Code points or bit patterns are positive integers. In the definitions for coded character sets that are in current use, the integer widths can be 7-bits (as in ASCII), 8-bits (as in single-byte EBCDIC or ISO/IEC 8859 series) , 16-bits (as in UCS-2 of ISO/IEC 10646 (PDF, 824.3KB) ), or 32-bits (as in UTF32 or UCS-4 of Unicode . Each encoding definition also has specification on allowed values for these numbers, and partitions reserved for graphic characters, or others. In the pre-digital computer era , these were patterns of punched holes on cards, or paper tapes, and were defined using the equivalents of 5, 6 or 7 bits for each code position. The width selected is based both on technology and the number of characters to be assigned code points.

Some definitions, especially for encoding the large character sets of the far eastern scripts, call for a mixture of two or more sets of numbers , each set having a different bit-length. IBM's Host mixed EBCDIC encoding scheme uses a mixture of single and double 8-bit bytes with a Shift-Out/Shift-In locking switch. The Extended UNIX Code for Japan use a collection of 2 sets of the single-byte kind, and 2 sets of the double-byte kind with single-shift controls to select the sets. The mixed single and double byte PC encodings have the first byte of a double byte coming from a predefined range. The most recent Chinese standard, GB18030, extends the PC single double mixed scheme to define 4 byte code points, by reserving another range to signal the beginning of a 4-byte code point. Others call for transformations into variable-length sequences of 8-bit bytes such as UTF-8 of Unicode. UTF-16 of Unicode uses pairs of 16-bits, called surrogate pairs, in addition to 16-bit code points. ISO 2022 defines escape sequences to announce the type of bit patterns that follow the sequence.

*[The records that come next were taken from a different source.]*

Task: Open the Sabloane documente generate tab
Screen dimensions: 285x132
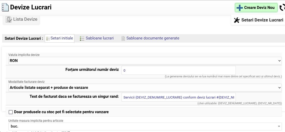Action: click(x=153, y=38)
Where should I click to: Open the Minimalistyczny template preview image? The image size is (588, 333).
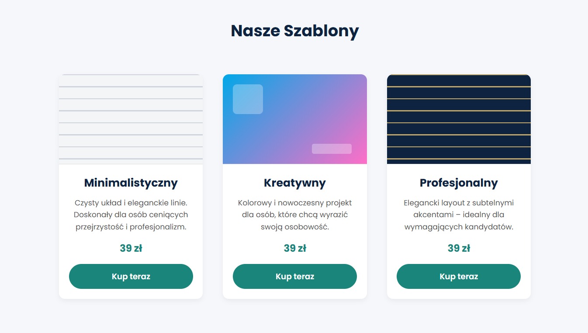pos(131,119)
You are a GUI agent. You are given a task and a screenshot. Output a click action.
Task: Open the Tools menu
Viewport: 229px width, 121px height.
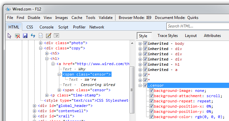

The parsing of coded character strings is straight forward only for the simpler cases of fixed-width coded character sets like the ASCII or ISO 8859 series. For strings using mixed-byte and variable length bit patterns (including the UTF-8 and UTF-16 Big and Little Endian forms, the more popular encoding forms of Unicode), the parsing logic has to be more intelligent to ensure that the character boundaries in the text are identified correctly.